Same thing with muxes. MCU with lots of ADC channels costs much less than an analog mux :) The most reasonable I found is DG406/407 for about $5 in small quantities. That's much less nice than mux fechter sugested (no overvoltage protection) but at 1/3 the cost.
 
Cell Based Solutions

From the larger perspective there is a strong argument for making the "solution" involve the cell alone and mostly skip the centralized PIC. All that a cell needs to do is:

:arrow: If voltage is low disconnect itself.
:arrow: If voltage is high disconnect itself.
:arrow: When disconnected act like a wire rather than a cell.

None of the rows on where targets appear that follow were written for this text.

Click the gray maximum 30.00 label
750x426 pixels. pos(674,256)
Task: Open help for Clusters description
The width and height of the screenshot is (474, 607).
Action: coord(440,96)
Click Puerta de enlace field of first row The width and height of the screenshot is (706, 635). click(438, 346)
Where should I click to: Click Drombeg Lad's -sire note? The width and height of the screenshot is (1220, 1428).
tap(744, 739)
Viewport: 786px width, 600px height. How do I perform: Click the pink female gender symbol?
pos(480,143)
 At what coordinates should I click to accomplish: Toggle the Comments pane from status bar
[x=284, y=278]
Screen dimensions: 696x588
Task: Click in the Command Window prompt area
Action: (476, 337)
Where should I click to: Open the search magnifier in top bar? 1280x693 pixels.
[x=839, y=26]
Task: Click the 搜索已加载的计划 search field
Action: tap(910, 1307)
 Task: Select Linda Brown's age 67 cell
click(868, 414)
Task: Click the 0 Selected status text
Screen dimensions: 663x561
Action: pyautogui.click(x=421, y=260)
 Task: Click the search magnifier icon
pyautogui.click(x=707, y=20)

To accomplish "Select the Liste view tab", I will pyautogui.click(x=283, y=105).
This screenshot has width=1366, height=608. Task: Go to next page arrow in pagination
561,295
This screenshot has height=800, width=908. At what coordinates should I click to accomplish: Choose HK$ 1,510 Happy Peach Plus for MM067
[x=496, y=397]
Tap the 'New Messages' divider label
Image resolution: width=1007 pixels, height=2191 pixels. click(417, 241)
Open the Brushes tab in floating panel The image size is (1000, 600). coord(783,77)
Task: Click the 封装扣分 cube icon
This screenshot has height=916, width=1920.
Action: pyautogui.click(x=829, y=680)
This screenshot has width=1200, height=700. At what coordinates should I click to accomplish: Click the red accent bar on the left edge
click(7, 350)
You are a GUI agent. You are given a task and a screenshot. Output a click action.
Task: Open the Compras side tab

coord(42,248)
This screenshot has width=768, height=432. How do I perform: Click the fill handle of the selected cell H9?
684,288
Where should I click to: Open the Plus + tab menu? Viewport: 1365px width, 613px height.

So the most simple way to solve this problem would be to use FET's of sufficient strength to be able to switch on and off and still be able to handle all the current. Such FET's are pricy... but it would make a good solution.

What I would like to see is a dedicated chip to come out of Silicon Valley that does what we want and have them sell it for a low enough price to make things practical. If those three qualities listed above could be achieved in a single chip then all you are left with is wiring the cells together and having a charger that can sense that it's done. (it just needs to watch the current and notice when the cells are dropping out)

By powering everything within the confines of the cell itself you eliminate the "common mode voltage" problem entirely. :)
 
Patrick said:
The comparator provides the isolation, you don't have to worry about mux voltages...
Except that high "common mode voltages" distort the comparators and make then so inaccurate that they are unusable. That's the reason for the INA117's they are custom built to deal with the problem of "high common mode voltage".

:?: Maybe we just need to accept a higher price plateau than we are used to... at least for the time being....
 
safe said:
Patrick said:
The comparator provides the isolation, you don't have to worry about mux voltages...
Except that high "common mode voltages" distort the comparators and make then so inaccurate that they are unusable. That's the reason for the INA117's they are custom built to deal with the problem of "high common mode voltage".

:?: Maybe we just need to accept a higher price plateau than we are used to... at least for the time being....


Perhaps there's a simple/cheap way to switch one diffamp between cells. Or a way to duplicate the expensive diffamps with cheaper parts.

There's an elegant solution out there somewhere ... I can smell it.